The recent increase of prescription drug abuse led both chambers of the New York State Legislature to pass the Internet System for Tracking Over-Prescribing (I-STOP) Act on June 11, 2012.  The legislation seeks to tighten control over certain controlled substances in an effort to decrease criminal diversion and abuse of such prescription drugs which can result in addiction, violence, family conflicts and increased costs to business and the health care system.
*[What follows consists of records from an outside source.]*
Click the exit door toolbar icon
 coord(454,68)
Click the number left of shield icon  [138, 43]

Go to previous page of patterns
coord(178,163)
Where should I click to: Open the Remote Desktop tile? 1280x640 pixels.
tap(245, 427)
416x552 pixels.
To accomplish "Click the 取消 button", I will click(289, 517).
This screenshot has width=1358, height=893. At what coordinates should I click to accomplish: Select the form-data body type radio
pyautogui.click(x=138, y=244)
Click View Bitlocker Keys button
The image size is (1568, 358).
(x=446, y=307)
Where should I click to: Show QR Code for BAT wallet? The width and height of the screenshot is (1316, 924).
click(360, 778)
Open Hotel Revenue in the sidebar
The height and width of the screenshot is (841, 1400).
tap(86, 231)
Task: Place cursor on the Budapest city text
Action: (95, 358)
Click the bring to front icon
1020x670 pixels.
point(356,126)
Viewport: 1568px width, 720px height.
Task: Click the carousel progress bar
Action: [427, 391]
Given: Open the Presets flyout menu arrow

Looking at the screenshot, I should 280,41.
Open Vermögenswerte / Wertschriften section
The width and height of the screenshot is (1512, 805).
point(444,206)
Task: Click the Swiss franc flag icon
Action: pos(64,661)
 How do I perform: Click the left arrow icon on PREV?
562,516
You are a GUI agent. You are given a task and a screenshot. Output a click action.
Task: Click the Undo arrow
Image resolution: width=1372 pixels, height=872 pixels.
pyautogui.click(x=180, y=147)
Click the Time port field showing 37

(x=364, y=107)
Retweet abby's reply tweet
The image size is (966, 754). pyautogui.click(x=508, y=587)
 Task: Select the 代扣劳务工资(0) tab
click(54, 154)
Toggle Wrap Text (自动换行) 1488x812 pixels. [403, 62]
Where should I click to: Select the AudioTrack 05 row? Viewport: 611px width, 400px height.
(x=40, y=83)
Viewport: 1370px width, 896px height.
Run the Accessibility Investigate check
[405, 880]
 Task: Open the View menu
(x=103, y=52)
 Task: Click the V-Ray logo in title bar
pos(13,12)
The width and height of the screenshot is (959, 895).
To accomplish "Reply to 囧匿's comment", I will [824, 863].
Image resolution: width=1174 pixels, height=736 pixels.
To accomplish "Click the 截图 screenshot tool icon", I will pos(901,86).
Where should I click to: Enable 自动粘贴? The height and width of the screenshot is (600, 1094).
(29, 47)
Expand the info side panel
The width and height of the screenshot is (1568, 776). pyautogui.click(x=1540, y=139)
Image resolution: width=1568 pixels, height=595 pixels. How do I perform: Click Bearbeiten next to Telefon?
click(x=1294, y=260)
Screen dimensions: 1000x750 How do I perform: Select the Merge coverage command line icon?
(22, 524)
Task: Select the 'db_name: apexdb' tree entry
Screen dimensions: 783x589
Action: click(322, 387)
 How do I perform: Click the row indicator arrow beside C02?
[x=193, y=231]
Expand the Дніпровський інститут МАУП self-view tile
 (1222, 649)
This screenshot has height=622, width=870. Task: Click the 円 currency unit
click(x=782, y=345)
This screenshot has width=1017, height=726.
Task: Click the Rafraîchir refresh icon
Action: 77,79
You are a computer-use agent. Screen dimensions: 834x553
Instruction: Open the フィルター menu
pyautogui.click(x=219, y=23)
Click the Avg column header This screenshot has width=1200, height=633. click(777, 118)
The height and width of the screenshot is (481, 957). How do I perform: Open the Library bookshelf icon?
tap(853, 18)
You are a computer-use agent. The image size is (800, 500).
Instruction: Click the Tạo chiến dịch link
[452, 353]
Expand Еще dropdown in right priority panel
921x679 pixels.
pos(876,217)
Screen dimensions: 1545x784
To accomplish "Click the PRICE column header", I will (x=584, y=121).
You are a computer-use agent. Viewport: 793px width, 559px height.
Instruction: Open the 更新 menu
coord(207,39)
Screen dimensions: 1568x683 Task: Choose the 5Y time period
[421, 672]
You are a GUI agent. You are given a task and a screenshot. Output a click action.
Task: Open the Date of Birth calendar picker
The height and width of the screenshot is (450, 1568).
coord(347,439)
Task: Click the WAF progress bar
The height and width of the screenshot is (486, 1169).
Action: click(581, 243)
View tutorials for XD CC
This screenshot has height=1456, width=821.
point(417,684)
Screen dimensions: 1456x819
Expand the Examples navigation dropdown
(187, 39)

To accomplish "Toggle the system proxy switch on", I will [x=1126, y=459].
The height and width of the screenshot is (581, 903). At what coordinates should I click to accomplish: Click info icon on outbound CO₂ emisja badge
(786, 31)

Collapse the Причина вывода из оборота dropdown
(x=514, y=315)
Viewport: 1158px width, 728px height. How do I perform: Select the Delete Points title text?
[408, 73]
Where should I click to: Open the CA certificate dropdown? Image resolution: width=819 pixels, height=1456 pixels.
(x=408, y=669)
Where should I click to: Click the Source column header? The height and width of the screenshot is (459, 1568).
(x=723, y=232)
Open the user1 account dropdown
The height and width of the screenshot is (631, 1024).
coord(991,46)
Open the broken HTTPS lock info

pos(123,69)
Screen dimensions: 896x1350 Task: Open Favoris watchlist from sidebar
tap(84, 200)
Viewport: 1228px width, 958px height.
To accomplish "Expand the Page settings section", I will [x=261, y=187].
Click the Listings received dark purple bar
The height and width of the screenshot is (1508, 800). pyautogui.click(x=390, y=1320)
A major focus of the I-STOP Act is the creation of a “real time” Prescription Monitoring Program Registry which is aimed at shrinking the number of fraudulent prescriptions, minimizing doctor-shopping and reducing the over-prescribing of controlled substances.  The registry will contain patient history information of no less than six months and no more than five years.  Among other things, the registry will contain information including the patient’s name and address, the date the prescription was issued and the date it was dispensed, the metric quantity of drug dispensed, the supply of drug by number of days and the prescriber’s name.

Duty to Check Registry

The legislation imposes a duty upon practitioners to check the registry before prescribing certain controlled substances.  Practitioners may designate an employee or contractor to access the registry of their behalf, however, if the following conditions are met: (1) the practitioner takes reasonable steps to ensure that the designee is competent in the use of the registry; (2) the practitioner remains responsible for the designee’s access to the registry, including remaining responsible for any breach of patient confidentiality; and (3) the ultimate decision as to whether or not to prescribe or dispense a controlled substance remains with the practitioner and is reasonably informed by the relevant controlled substance history information obtained from the registry.  Practitioners, pharmacists and those persons acting on behalf of practitioners and pharmacists, who act with reasonable care and in good faith, are provided immunity against any civil liability arising from the reliance by such person upon false, incomplete or inaccurate information submitted to or reported by the registry.

There are exceptions to the duty to consult the registry before prescribing certain controlled substances.  For example, the duty does not apply to: (1) veterinarians; (2) a practitioner prescribing a controlled substance that is to be administered in the prescriber’s office; (3) a practitioner prescribing a controlled substance for use within an institution such as a hospital or clinic; (4) a practitioner prescribing a controlled substance in an emergency room setting if the prescription is for no more than a five-day supply; (4) practitioners when it is not reasonably possible for the practitioner to access the registry in a timely manner; or (5) practitioners where the registry is not operational or cannot be accessed due to a temporary technological or electrical failure.

E-Prescribing and Other Requirements

In addition to the Prescription Monitoring Program Registry, the legislation also requires that all prescriptions be issued electronically by December 31, 2014, updates New York State’s  controlled substance schedules, calls for practitioners to be educated regarding the overprescribing of controlled substances and general pain management and requires the  Department of  Health to establish a safe disposal program to facilitate consumer disposal of unused medications.  The legislation will be sent to Governor Andrew Cuomo, who is expected to sign the legislation into law.